▶ _Your goal_:
Find and copy each line of the data that includes "computer".

[[ Provided data open ]]

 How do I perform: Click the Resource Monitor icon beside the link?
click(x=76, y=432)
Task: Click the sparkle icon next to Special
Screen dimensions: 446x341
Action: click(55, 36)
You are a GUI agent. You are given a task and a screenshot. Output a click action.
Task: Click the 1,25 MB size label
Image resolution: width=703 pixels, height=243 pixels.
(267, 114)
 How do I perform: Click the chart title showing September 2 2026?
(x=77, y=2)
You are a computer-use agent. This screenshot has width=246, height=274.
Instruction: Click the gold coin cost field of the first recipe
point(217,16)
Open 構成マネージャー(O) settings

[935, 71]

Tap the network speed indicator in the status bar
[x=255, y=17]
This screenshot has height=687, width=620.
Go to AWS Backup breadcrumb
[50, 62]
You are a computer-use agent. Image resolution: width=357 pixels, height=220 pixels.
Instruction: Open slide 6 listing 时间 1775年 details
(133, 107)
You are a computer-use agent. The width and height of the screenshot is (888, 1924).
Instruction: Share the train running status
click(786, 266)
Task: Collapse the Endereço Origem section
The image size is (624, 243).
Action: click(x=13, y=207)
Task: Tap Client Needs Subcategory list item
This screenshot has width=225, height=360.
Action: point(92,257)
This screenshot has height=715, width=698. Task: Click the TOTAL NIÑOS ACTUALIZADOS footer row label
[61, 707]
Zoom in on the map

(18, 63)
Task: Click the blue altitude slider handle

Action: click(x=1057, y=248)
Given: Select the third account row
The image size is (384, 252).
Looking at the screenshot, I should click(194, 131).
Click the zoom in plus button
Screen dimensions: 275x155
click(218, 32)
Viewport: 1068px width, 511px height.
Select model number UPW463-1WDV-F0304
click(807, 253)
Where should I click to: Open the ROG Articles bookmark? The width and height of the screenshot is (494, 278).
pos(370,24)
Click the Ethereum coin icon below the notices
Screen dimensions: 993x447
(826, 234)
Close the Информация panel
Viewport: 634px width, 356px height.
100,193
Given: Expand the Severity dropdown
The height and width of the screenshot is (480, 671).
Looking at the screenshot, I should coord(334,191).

[[ Provided data closed ]]

▶ _Solved problem_:
You are a computer-use agent. This screenshot has width=246, height=274.
You are a computer-use agent. Image resolution: width=357 pixels, height=220 pixels.
You are a computer-use agent. The width and height of the screenshot is (888, 1924).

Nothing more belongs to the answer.